Mondays 9:30 – 11:30 AM
January 10 through February 28, 2005
Kendal at Hanover
James Joyce's massive Ulysses is usually considered the most important novel written in English in the twentieth century. In technique it is brilliant in many different ways; in content it is tender, bawdy, irreverent, and indefatigably rational. Its hero, Leopold Bloom (the modern Ulysses), is probably the most fully realized character in fiction. But Ulysses is difficult for readers unacquainted with Joyce's tricks or with the work's precise parallels to Homer's epic. Thus it is best to read the book aided by a teacher's guidance. We will be introduced to the tricks, will re-read Homer, and will start with Joyce's A Portrait of the Artist as a Young Man, since Ulysses is its sequel. The class will enjoy ample discussion, hear some lecturing, and receive lots of reading notes to assuage the difficulties.
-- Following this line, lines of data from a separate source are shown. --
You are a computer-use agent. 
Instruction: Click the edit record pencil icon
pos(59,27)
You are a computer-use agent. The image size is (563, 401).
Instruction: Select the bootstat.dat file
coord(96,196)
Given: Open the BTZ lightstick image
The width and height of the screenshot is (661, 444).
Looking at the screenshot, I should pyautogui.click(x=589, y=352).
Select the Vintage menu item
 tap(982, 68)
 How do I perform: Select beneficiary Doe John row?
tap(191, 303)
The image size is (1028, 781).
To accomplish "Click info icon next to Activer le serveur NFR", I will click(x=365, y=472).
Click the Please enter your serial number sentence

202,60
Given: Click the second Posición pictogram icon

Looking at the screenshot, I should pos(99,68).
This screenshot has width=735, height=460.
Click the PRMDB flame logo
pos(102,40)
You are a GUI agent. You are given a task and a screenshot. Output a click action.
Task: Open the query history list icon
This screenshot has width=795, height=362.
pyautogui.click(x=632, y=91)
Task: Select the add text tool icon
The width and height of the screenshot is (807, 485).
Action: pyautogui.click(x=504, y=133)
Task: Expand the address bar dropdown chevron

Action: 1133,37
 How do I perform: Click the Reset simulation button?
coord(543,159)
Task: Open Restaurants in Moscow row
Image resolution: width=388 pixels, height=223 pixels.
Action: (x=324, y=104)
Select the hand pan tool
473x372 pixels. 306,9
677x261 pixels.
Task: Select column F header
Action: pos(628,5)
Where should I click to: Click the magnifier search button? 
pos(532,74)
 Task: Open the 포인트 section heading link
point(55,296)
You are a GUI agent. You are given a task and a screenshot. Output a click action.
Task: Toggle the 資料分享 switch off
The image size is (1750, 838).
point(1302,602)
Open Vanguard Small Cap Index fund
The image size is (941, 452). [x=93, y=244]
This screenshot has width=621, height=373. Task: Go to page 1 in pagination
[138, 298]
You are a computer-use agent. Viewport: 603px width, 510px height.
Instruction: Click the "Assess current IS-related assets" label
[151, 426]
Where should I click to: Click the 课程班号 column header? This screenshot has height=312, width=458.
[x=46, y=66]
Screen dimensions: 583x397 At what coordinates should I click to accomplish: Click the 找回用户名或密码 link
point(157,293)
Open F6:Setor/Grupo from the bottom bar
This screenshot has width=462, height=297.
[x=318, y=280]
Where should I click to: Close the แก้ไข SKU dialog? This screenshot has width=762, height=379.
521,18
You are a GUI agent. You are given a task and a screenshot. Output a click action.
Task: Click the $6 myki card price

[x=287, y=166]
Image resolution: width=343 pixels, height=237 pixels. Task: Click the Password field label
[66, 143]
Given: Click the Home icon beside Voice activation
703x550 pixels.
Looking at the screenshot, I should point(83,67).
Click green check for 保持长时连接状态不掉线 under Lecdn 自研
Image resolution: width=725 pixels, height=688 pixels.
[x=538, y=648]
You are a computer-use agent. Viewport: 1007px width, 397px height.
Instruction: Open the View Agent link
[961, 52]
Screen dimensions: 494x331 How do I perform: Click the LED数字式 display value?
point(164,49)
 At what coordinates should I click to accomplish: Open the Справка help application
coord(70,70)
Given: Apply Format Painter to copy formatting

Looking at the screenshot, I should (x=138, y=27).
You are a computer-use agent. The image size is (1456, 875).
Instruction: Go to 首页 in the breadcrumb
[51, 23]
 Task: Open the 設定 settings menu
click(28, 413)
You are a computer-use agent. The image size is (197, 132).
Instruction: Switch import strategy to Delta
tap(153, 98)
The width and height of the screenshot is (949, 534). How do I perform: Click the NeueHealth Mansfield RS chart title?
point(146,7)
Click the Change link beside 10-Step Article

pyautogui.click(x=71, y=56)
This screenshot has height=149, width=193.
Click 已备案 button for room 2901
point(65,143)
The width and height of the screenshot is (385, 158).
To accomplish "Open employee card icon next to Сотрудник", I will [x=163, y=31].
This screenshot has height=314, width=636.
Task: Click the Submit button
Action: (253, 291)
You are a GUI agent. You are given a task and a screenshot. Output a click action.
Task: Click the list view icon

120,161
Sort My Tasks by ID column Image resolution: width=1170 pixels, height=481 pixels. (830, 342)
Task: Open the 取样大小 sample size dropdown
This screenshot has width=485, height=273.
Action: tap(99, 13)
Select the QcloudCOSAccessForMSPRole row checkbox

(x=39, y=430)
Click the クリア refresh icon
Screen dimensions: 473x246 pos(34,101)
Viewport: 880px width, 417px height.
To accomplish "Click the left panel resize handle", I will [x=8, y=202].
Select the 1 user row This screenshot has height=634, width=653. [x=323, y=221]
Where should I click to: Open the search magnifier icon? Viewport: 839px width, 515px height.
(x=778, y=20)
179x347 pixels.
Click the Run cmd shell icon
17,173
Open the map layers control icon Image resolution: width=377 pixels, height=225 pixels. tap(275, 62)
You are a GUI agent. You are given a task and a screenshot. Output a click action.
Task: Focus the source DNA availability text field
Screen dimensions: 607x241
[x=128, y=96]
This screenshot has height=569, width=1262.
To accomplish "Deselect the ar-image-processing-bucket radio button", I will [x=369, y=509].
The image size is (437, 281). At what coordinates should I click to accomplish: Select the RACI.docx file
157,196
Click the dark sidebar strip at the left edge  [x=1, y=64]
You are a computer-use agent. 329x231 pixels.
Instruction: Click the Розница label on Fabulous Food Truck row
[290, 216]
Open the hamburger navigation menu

Class is limited to 25 participants.
PETER BIEN is Professor of English and Comparative Literature, Emeritus, at Dartmouth College, where he taught Ulysses and other modern classics for over thirty years. Educated at Harvard, Haverford, Columbia, and Bristol (England), he was honored by the Danforth Foundation with its E. Harris Harbison Award for Distinguished Teaching. His publications concentrate on modern Greek literature, which is not irrelevant to Joyce's Ulysses - a"Greek book," after all, first published in a blue and white jacket (the colors of the Greek flag).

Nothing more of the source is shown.